I think a longer-lasting cure may be available, one that’s been in front of us all the time. Liz and I joined lots of local baby boomers to see “It’s a Beautiful Day in the Neighborhood”. Fred Rogers was news to me. I had never watched his program and I only knew of his reputation, not him.
All the evidence I can find says that Mr. Rogers was just as he was portrayed by Tom Hanks: a lover and inspired teacher of children; impossibly nice to everyone around him; willing to talk to children about the most difficult subjects, like divorce and nuclear war; clever but transparent about using television to spread his message of love and tolerance.

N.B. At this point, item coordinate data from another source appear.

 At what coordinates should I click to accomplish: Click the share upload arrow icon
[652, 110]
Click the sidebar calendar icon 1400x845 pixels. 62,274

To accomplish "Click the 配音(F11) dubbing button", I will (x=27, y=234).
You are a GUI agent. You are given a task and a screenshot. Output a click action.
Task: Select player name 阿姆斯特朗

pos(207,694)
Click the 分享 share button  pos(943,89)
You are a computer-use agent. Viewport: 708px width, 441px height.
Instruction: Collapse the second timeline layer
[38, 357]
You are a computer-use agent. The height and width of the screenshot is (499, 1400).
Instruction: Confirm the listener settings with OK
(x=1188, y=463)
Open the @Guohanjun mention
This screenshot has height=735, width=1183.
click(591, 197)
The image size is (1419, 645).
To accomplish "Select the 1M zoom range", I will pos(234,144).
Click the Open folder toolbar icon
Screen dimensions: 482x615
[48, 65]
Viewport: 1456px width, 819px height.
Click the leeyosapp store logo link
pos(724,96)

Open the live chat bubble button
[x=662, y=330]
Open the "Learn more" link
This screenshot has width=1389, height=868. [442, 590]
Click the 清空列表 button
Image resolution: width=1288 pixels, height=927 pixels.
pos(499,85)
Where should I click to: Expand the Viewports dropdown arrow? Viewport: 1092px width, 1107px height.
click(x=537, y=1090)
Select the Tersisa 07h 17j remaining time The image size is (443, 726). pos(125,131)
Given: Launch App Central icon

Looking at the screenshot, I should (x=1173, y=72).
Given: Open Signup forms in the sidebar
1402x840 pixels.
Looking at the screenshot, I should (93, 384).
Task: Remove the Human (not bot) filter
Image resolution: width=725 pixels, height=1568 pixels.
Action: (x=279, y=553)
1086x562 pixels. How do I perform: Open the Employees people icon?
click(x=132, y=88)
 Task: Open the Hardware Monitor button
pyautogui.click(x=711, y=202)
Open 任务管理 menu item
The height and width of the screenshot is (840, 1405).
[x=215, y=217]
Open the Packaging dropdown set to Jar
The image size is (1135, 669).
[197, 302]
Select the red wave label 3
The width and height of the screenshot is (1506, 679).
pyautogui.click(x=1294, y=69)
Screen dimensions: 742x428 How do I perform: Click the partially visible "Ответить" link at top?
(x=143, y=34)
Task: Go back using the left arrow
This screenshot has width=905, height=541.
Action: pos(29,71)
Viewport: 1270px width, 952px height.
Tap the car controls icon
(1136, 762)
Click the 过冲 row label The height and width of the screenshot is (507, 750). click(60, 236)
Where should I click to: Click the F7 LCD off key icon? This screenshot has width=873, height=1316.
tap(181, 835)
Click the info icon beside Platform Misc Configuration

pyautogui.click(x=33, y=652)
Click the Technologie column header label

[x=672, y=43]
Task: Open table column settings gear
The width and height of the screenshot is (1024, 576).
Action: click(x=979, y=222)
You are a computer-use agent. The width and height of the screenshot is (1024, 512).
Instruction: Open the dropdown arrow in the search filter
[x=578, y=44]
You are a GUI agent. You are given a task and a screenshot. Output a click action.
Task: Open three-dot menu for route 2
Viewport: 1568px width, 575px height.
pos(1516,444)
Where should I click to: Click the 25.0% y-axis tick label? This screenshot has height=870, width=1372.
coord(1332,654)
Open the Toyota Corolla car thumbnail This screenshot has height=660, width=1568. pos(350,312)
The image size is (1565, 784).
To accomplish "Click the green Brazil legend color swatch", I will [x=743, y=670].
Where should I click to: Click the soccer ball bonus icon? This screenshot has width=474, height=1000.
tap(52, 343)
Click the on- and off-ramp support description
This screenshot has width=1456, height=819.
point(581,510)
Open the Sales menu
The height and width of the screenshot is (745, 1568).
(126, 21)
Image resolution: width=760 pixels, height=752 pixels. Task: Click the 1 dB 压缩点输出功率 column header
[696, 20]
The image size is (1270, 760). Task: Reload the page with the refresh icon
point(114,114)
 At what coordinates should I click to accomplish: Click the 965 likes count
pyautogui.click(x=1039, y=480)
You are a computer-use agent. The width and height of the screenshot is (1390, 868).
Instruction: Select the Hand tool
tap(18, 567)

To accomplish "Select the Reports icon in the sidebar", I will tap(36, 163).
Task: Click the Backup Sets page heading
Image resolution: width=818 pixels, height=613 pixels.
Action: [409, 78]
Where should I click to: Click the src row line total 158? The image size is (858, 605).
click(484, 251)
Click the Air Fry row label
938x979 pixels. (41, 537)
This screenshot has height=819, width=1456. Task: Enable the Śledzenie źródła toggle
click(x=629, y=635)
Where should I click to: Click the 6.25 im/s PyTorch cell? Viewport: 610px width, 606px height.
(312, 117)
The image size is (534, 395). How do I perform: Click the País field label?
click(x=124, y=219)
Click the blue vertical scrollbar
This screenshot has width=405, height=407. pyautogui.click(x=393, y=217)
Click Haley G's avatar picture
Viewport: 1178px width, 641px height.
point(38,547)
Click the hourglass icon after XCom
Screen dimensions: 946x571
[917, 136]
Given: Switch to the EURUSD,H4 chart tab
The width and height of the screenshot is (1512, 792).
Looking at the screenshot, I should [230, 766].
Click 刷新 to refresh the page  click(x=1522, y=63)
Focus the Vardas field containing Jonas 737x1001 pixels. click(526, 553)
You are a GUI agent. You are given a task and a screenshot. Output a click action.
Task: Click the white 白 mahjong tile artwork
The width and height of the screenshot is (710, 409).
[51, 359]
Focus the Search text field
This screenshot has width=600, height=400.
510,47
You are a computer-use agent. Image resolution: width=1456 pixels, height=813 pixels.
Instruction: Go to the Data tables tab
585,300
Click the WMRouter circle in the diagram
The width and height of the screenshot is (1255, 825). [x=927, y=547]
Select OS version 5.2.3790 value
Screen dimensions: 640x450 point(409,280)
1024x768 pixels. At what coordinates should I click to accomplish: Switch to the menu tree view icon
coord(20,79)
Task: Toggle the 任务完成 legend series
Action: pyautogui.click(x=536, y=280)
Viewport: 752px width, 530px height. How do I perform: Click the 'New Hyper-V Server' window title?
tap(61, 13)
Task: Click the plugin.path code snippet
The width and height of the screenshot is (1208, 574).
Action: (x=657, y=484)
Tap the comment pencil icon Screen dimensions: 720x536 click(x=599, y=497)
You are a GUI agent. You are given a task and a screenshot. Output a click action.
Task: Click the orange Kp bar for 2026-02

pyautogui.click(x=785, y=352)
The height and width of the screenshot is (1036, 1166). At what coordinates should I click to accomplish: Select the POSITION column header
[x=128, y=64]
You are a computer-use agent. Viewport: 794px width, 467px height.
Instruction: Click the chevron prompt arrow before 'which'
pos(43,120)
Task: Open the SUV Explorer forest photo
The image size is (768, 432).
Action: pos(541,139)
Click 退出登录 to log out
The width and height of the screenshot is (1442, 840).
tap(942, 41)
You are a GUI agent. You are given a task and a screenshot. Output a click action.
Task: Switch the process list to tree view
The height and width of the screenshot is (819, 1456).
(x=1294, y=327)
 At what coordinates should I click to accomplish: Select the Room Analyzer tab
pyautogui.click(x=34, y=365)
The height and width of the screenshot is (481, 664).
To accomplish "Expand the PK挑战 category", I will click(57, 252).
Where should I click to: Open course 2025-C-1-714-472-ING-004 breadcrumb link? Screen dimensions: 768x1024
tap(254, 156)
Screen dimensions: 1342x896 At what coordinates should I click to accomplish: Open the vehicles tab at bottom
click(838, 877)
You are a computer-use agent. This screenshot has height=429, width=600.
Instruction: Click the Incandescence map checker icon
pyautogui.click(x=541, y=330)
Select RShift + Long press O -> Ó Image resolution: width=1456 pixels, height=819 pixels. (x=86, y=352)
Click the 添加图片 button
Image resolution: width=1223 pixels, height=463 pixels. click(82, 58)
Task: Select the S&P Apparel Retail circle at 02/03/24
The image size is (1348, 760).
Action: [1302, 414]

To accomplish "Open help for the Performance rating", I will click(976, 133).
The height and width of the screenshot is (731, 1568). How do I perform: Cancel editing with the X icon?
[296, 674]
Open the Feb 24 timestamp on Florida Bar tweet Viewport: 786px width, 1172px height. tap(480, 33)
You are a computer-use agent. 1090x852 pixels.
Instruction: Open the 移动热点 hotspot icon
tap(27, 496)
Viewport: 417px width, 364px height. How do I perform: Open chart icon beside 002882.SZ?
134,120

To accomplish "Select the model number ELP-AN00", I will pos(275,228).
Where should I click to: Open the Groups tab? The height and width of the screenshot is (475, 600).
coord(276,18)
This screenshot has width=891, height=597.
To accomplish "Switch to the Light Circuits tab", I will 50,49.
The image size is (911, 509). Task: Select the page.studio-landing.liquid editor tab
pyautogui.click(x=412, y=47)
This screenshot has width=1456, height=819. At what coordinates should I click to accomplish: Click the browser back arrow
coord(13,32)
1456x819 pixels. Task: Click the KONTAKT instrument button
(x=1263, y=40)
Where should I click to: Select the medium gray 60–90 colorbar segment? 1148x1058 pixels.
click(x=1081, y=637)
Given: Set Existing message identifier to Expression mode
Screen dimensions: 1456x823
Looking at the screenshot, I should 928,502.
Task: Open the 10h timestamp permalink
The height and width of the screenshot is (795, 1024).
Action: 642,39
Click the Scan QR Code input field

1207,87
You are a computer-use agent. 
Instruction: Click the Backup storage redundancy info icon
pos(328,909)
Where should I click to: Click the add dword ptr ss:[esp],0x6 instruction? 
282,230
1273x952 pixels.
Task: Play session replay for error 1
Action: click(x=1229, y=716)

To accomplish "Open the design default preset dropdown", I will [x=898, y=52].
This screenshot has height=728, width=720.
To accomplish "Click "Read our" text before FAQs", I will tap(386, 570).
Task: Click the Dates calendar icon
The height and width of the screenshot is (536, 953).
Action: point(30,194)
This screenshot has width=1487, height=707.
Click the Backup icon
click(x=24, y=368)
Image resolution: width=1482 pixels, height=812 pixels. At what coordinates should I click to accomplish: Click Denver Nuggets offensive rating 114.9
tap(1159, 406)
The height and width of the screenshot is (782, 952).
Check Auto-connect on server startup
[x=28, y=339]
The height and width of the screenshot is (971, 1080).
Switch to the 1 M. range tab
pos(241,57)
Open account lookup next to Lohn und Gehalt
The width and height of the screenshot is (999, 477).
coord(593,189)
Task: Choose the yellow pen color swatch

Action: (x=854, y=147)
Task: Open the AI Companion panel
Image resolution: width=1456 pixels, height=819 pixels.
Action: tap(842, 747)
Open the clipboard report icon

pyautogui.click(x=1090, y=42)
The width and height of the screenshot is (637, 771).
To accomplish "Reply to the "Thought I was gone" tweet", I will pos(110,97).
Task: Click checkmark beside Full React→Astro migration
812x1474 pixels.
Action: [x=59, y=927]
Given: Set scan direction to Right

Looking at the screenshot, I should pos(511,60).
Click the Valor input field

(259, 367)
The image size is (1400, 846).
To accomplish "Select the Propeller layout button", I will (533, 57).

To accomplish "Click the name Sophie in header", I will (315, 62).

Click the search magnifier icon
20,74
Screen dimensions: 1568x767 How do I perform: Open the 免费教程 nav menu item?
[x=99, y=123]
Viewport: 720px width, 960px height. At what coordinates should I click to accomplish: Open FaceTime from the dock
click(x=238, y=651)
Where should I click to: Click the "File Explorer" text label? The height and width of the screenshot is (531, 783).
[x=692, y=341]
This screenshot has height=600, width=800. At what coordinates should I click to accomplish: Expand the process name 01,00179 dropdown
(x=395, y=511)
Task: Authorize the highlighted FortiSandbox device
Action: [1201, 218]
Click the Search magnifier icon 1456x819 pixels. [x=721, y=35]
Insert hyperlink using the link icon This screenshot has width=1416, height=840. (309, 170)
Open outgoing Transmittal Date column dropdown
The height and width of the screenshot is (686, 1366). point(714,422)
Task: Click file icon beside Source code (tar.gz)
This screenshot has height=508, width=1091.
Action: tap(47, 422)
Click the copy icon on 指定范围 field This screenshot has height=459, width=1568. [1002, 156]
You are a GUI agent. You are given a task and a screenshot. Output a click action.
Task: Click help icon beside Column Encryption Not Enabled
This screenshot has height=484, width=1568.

Less well known is that he was a determined advocate for public television, was an ordained Presbyterian minister, and that he wrote all the songs for Mr. Roger’s Neighborhood. However far you dig into Fred Roger’s life, he was a remarkably good man who spread goodness all around him.
Instead of stressing about Trump’s latest idiocy or the decline of American politics, about which we can do very little, we could try to emulate Mr. Rogers. We could see the world as an opportunity to make a difference in people’s lives and devote our energies to doing that.
I’m no Fred Rogers. Coming from New York, I could never talk that slowly. The rest of us are just not so good so much of the time. But that doesn’t matter. We can all inch our way toward goodness by thinking more about the real people right in front of us and less about the personalities we see on the screen and the news we get from people we don’t know.
That is really the message of my whole collection of articles. The way to take back our lives is to focus more on the immediate, to practice the principles we believe in, to wrest more control by being intentional whenever we can.
Mr. Rogers can’t save us, even though Esquire did put him on the cover of an issue about heroes. He wasn’t trying to save the world himself. He was doing his part as less than a billionth of humanity. If we want to be cured of T.I.A.D. without danger of remission, we all have to do our parts, for our own lives and for others.